_EXERCISE AIM_
Pick out each line of the records in which the word "dropdown" appears.

(Recorded data)
Segment Open

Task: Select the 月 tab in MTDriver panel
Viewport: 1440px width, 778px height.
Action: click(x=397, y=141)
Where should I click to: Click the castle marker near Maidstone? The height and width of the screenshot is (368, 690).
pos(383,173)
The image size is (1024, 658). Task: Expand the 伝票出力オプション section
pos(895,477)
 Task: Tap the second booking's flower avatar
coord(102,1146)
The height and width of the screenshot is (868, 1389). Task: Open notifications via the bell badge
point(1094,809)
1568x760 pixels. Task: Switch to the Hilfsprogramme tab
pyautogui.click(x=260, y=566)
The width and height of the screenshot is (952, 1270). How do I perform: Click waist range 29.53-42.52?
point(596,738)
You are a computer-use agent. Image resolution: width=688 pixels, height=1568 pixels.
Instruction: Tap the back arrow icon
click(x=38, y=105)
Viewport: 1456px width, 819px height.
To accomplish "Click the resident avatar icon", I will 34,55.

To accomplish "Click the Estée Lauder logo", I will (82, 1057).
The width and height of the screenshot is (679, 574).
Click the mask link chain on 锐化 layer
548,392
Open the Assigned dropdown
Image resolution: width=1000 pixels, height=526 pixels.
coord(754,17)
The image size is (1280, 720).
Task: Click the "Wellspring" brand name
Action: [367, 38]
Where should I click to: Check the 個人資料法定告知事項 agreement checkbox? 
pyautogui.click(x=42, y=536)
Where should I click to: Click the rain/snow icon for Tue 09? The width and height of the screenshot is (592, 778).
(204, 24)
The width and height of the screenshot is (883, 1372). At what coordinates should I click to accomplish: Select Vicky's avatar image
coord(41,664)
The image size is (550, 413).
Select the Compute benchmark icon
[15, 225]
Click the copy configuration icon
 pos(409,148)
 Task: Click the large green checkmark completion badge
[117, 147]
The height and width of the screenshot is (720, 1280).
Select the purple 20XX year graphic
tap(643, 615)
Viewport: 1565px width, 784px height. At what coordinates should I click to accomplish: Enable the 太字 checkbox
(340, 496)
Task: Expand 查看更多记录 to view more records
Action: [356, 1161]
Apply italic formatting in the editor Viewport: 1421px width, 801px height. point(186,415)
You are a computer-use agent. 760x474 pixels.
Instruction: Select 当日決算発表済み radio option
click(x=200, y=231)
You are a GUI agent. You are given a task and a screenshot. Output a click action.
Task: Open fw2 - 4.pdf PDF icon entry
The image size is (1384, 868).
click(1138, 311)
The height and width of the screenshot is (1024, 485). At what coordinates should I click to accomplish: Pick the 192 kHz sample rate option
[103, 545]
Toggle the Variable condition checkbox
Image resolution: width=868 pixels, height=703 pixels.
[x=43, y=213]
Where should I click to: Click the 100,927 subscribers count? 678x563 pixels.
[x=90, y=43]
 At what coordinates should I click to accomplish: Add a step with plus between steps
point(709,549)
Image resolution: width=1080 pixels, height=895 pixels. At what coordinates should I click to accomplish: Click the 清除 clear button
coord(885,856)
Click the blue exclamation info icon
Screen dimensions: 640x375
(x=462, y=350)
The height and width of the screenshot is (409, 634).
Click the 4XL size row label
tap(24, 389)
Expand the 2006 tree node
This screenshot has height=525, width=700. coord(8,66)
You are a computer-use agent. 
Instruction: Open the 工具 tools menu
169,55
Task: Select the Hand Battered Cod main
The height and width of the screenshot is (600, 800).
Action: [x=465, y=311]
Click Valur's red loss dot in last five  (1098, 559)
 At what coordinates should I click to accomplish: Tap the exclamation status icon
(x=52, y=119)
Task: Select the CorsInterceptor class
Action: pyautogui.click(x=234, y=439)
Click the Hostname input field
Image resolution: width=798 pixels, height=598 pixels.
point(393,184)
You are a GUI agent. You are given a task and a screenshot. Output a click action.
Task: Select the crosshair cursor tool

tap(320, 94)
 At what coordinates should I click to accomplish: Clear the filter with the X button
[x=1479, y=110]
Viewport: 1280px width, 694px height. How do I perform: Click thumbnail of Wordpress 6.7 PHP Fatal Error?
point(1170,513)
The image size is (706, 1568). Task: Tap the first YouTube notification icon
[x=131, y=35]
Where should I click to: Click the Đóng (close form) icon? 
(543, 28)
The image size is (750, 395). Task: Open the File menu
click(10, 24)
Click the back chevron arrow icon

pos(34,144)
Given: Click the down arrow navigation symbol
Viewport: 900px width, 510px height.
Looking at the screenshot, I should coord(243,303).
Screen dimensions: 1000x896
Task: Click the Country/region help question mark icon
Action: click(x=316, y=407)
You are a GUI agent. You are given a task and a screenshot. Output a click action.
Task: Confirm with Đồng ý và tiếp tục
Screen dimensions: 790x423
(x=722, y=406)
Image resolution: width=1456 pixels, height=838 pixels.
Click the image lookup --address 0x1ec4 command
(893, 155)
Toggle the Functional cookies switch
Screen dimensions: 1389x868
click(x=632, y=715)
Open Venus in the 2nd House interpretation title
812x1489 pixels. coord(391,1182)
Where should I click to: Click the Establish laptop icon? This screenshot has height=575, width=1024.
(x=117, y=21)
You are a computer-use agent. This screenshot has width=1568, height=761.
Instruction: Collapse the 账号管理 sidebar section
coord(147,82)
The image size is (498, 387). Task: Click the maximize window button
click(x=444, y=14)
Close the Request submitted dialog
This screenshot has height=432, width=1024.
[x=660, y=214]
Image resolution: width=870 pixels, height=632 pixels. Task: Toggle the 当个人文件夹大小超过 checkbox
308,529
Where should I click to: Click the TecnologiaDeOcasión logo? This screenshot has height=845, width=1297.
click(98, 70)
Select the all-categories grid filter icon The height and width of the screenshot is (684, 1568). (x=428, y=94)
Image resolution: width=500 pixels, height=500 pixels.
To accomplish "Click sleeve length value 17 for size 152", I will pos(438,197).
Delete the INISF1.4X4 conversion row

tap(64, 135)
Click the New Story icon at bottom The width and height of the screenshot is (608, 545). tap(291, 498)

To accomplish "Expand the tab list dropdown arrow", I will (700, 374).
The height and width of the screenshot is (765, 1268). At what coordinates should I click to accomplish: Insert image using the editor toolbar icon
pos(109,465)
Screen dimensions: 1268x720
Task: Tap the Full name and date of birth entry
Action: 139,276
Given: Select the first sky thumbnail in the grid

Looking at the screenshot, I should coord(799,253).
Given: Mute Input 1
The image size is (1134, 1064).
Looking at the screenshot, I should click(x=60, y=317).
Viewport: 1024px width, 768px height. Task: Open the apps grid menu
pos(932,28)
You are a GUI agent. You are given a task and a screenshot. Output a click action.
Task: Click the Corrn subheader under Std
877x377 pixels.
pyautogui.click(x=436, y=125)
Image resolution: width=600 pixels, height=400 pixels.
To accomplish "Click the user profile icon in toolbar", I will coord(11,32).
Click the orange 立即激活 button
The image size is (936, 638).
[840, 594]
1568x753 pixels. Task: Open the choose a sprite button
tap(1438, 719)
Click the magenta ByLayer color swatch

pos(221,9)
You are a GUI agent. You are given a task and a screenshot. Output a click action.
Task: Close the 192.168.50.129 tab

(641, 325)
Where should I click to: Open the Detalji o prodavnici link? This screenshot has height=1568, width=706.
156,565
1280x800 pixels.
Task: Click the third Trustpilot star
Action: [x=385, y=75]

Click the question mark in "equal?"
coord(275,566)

Segment Closed

_FINAL ANSWER_
Open the Assigned dropdown
To accomplish "Expand the tab list dropdown arrow", I will (700, 374).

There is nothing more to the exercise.